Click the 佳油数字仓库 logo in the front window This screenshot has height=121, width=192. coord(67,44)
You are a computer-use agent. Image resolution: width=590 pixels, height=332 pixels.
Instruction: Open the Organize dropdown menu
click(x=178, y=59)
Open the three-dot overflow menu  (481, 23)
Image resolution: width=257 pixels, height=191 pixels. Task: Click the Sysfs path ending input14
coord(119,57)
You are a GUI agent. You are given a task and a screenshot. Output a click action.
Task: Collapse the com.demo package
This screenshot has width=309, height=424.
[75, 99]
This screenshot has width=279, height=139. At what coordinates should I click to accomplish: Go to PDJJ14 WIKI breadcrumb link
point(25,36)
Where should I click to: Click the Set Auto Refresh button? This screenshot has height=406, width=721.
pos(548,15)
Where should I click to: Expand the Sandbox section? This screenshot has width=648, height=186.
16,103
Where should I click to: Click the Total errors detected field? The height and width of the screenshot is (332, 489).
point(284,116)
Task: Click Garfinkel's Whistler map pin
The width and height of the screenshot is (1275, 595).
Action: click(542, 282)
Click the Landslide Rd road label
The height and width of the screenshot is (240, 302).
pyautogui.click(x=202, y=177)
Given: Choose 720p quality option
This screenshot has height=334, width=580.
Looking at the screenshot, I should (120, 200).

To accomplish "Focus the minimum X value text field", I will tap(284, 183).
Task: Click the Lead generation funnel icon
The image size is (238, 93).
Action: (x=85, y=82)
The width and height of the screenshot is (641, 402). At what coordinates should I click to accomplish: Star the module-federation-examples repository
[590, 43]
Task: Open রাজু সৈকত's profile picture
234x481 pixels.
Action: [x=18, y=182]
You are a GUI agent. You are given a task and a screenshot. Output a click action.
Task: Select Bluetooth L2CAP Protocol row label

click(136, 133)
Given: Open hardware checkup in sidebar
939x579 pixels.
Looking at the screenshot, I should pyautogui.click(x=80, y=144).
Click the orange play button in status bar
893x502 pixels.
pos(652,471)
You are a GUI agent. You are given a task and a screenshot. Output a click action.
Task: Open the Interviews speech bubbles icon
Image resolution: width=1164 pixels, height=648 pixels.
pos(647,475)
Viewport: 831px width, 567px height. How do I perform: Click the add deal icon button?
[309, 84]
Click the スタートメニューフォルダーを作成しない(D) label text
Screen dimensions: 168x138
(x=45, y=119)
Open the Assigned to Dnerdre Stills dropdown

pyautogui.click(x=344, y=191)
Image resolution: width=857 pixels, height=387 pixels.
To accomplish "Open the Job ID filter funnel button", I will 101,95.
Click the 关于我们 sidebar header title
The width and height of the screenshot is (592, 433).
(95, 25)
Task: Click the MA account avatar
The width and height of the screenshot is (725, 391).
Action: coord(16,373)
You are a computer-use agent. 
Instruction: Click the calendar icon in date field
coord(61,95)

_Required work:_ Among the lines above, find those that contain the word "sidebar" and copy them.

_Task result:_
Given: Open hardware checkup in sidebar
Click the 关于我们 sidebar header title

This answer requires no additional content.